===== Provided records

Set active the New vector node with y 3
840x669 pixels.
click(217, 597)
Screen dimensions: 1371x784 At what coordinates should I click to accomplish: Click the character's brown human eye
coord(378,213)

==========

**Task:** Would you retype all of the lines shown above, exactly as given?

**Reply to the exercise:**
Set active the New vector node with y 3
840x669 pixels.
click(217, 597)
Screen dimensions: 1371x784 At what coordinates should I click to accomplish: Click the character's brown human eye
coord(378,213)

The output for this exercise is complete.